Typically, switches T1, T2 are operated in an alternating manner in which one switch is an on state while the other switch is in the off state. Controlling which switch is in the on state via the PWM scheme causes the AC waveform on the voltage output (vout) to be generated according to a desired frequency.
However, the switching of a switch (e.g., switch T1) from its on state to its off state is not an instantaneous process. That is, it takes some time for switch T1 to stop conducting current therethrough. If the other switch (e.g., switch T2) begins conducting current prior to the shut-off of current through switch T1, a “shoot-through” condition may be created in which the DC voltage (vdc) becomes shorted, possibly damaging the voltage source supplying vdc.
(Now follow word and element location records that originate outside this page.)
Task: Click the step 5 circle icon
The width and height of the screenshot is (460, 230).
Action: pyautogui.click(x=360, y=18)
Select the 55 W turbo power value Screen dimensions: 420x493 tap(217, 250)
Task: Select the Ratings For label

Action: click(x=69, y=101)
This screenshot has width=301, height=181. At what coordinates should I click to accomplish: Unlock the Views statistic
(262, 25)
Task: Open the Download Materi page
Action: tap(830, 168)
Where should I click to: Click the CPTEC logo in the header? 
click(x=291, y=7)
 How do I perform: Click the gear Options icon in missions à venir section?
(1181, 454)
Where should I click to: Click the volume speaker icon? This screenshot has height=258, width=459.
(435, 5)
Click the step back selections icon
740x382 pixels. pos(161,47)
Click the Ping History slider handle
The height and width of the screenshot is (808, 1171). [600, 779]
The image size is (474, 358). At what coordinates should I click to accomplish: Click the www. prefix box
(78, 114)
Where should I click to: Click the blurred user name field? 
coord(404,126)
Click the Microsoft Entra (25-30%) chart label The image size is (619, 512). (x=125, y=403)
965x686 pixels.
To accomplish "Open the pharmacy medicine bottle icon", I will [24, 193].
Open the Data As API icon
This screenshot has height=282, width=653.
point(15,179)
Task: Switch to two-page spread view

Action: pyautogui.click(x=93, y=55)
Accordingly, in the traditional implementation of half-bridge circuit 2, a dead-time is calculated and added to the PWM scheme to avoid activating both switches T1, T2 to their on states simultaneously. As shown in FIG. 2, a PWM scheme 4 includes a plurality of pulses 6 for controlling switch T1 between its on and off states and a plurality of pulses 8 for controlling switch T2 between its on and off states. A dead time 10 is inserted between adjacent pulses 6, 8 to avoid creating a shoot-through condition. In this PWM scheme, a multi-channel PWM signal generator having separate controls for respective switches is used to enable dead time generation between separate pulses 6, 8.
The addition of dead time 10 in PWM scheme 4, while avoiding shoot-through, can cause the AC load to function differently than expected as a function of the dead time 10. For example, the dead time may cause the actual rotor flux of an AC adjustable speed drive to have a phase shift from its estimated flux, and the actual motor speed of the adjustable speed drive may be harmonically distorted about the estimated motor speed. In addition, the dead time affects total harmonic distortion of the motor current of the adjustable speed drive.
It would therefore be desirable to have a system for optimizing the dead time to reduce or minimize effects of the dead time on load function.